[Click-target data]
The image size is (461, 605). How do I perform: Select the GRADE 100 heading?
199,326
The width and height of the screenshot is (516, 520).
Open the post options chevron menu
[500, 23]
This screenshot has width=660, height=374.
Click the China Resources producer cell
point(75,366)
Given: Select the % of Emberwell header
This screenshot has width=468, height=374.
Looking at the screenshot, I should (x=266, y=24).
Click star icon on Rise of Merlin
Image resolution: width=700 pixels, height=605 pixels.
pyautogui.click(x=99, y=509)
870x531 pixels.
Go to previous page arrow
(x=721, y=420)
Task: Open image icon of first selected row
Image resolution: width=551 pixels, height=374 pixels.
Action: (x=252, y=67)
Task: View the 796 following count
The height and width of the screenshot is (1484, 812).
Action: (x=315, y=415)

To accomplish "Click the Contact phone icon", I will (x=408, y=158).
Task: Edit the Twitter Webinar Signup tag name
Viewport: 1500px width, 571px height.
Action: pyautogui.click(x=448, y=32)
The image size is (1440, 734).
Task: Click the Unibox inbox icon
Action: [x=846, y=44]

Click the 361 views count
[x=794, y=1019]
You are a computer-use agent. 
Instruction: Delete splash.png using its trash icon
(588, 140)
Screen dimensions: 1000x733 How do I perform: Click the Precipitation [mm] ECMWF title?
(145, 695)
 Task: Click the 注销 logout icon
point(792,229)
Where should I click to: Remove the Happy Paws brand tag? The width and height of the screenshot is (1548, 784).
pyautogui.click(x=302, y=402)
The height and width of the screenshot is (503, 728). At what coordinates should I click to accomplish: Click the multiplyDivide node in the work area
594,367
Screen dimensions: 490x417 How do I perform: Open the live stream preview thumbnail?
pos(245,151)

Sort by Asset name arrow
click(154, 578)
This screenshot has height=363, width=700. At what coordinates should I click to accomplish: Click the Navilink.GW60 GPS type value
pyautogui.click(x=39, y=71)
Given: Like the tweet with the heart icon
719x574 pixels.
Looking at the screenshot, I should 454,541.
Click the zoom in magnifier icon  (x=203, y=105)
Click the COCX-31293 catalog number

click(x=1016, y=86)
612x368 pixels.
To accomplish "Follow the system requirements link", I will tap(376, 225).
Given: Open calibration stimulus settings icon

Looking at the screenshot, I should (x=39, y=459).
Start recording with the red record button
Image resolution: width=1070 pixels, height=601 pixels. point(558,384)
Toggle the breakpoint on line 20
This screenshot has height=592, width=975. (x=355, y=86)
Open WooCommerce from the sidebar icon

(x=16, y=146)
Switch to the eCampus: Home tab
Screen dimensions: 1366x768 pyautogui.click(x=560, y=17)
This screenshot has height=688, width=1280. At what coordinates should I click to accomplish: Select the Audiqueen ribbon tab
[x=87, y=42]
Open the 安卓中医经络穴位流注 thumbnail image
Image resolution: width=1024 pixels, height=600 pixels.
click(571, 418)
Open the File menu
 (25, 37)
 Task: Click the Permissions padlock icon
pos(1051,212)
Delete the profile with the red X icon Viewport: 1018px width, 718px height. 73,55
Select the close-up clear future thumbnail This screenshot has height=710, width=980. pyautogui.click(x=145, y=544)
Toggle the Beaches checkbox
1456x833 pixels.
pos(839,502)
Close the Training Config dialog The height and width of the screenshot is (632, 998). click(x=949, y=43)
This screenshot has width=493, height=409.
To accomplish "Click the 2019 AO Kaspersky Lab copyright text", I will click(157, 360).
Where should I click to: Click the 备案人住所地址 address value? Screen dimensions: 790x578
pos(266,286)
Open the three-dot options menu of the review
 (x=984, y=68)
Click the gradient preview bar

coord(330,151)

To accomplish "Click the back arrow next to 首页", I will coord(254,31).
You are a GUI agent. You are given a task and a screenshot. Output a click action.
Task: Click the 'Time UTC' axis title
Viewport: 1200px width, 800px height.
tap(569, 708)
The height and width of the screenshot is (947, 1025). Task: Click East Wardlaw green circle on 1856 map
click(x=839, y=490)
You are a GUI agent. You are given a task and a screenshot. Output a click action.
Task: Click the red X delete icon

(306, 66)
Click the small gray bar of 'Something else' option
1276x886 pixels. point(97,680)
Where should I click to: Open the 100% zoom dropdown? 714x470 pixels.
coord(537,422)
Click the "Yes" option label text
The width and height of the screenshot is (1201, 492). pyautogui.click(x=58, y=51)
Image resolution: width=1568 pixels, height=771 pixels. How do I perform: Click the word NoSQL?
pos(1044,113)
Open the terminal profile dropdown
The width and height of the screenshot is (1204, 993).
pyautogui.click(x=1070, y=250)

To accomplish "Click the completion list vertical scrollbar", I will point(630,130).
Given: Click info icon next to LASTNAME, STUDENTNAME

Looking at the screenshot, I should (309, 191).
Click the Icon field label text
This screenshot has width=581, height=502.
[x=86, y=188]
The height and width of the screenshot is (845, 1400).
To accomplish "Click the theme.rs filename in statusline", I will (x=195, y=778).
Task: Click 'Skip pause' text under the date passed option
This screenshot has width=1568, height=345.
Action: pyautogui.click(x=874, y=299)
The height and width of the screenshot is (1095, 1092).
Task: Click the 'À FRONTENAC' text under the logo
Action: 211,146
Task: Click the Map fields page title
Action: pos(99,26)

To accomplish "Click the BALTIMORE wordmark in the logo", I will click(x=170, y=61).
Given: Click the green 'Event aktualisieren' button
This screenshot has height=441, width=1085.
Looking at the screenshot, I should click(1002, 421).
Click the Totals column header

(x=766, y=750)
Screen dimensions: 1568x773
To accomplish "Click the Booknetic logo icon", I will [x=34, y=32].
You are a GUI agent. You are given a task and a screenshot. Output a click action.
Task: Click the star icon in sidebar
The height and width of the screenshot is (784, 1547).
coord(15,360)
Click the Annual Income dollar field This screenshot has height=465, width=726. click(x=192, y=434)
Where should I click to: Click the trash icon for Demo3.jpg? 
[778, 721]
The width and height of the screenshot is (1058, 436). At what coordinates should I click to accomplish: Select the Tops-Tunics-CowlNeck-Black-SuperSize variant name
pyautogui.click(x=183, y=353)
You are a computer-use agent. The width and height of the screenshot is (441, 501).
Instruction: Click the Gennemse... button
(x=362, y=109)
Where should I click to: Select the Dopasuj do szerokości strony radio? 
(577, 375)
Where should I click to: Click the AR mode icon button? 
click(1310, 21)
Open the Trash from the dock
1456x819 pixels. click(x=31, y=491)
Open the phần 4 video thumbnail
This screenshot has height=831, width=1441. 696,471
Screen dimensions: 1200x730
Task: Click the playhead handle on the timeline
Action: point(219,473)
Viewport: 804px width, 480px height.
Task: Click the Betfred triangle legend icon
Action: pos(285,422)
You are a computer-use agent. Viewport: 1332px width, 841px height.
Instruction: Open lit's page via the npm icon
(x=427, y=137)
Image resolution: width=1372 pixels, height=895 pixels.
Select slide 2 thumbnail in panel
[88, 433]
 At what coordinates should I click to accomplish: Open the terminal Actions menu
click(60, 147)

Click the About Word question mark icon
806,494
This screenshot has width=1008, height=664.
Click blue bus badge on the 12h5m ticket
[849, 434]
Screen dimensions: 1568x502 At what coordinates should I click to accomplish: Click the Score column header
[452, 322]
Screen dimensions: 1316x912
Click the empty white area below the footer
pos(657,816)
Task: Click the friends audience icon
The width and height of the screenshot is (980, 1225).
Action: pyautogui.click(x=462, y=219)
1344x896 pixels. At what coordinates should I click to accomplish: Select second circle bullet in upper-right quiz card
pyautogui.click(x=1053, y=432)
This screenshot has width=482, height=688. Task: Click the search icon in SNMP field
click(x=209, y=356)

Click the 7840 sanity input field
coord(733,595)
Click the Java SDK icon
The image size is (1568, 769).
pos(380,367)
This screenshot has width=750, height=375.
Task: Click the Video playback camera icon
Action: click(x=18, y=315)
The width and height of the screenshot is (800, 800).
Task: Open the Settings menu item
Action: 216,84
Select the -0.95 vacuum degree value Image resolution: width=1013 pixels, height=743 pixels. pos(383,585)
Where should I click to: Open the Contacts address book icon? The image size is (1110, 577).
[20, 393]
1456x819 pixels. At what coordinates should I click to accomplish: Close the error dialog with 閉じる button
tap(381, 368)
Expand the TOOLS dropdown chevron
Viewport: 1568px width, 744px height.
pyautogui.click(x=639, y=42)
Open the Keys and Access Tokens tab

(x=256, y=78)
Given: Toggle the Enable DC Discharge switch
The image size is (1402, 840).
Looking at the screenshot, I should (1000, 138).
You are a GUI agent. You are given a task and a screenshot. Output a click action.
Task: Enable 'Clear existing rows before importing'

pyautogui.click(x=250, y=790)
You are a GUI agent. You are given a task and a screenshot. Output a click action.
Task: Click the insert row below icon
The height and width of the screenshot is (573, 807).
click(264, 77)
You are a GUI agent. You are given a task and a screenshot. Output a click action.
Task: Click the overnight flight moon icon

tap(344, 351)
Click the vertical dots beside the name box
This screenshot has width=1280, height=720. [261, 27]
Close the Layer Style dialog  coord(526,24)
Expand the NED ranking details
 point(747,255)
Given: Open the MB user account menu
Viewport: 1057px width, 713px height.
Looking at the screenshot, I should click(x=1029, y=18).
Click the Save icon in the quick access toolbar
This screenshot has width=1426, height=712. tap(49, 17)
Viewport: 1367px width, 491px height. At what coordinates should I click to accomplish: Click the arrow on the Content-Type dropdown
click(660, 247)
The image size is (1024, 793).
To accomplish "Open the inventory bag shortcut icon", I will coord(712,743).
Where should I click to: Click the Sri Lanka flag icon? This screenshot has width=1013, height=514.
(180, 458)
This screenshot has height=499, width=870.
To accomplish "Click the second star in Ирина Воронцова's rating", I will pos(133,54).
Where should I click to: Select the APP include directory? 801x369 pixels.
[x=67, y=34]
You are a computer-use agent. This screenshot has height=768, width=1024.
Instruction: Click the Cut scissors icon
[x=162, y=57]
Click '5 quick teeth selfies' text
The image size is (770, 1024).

▶ **The request**: Render the rows as a JSON list of strings, one string per line and with blank lines omitted. Start at the first line and continue up to and including the line containing "point(75,366)".

▶ **Answer to this task**:
[
  "The image size is (461, 605). How do I perform: Select the GRADE 100 heading?",
  "199,326",
  "The width and height of the screenshot is (516, 520).",
  "Open the post options chevron menu",
  "[500, 23]",
  "This screenshot has width=660, height=374.",
  "Click the China Resources producer cell",
  "point(75,366)"
]